|Burwell House, North Street - This house lies on the east side of North Street. I don't know whether it was called by this name when Edward Ball lived there but Charles Lucas* describes it thus:|
About the middle of the village, on the east side of the street, is Burwell House, formerly the residence of Edward Ball, Esq., a large merchant and farmer, the celebrated tenant-farmers' representative for the County of Cambridge Division ... in the House of Commons, and native of the village. His famous speech on protections in which he said he would 'enfurl himself in the banner of protection and die on the floor of the house' is even now occasionally quoted.

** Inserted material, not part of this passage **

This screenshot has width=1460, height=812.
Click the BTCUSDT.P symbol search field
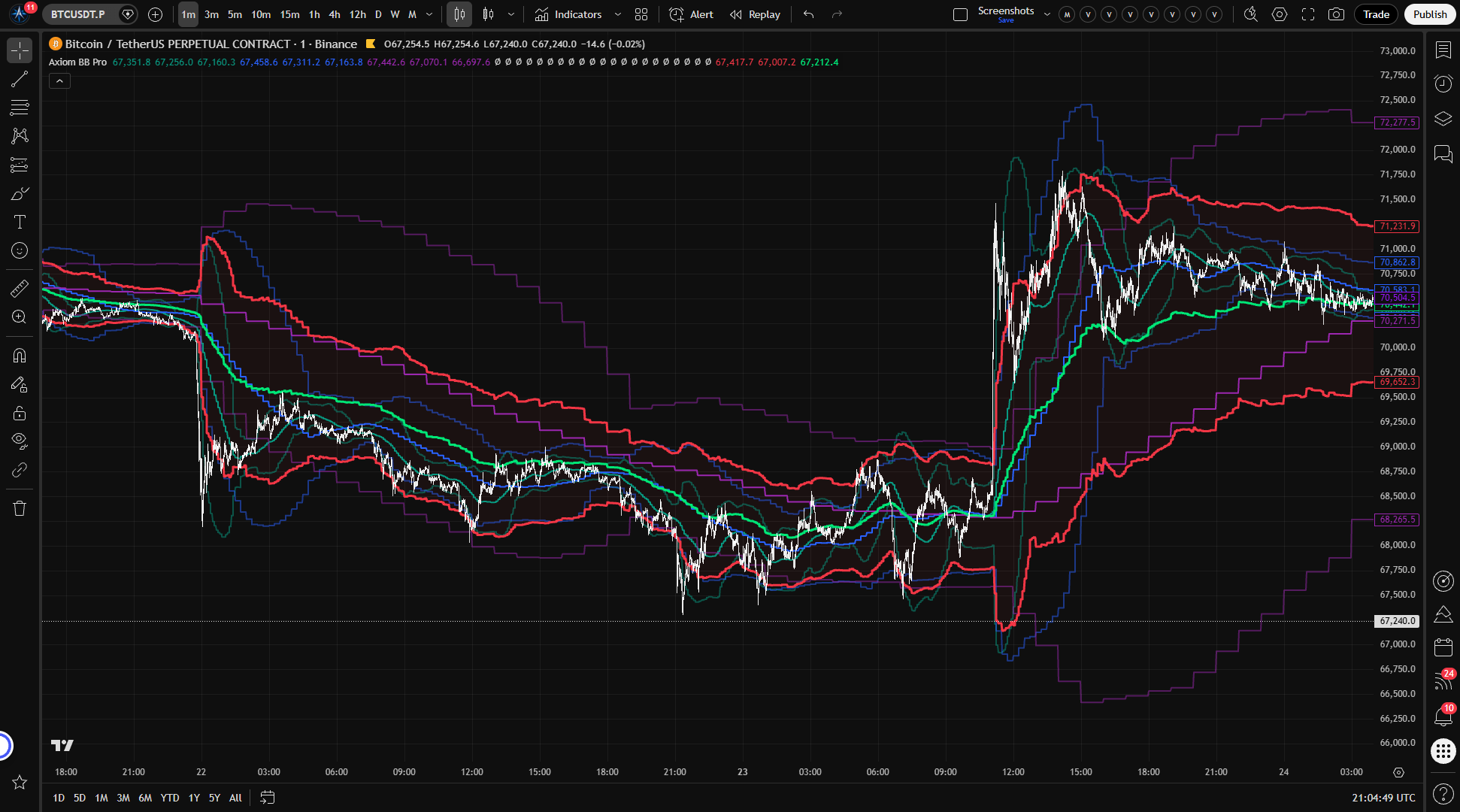[x=78, y=14]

|Burwell House? - looking from the south-west|
|The Old Home is how my grandfather labelled this picture. The house I saw in 1970, now called Burwell House and an adult education college, I believe to be the same house considerably enlarged - my clue is the two little dormer windows in the roof (to the right of the end gable in the picture above) - the entrance front appears to have been extended sideways to take in the large bay and balcony on either side and upwards by one floor. The modern front has five windows across and three floors.|
|Burwell House - looking from the south|
|On the gable end to the right of the two storied block facing us is a initialled and dated plaque, rather like the footstone of a grave.|
|* quoted from:|
Charles Lucas - The Fenman's World, published by Jarrold, Norwich, 1930.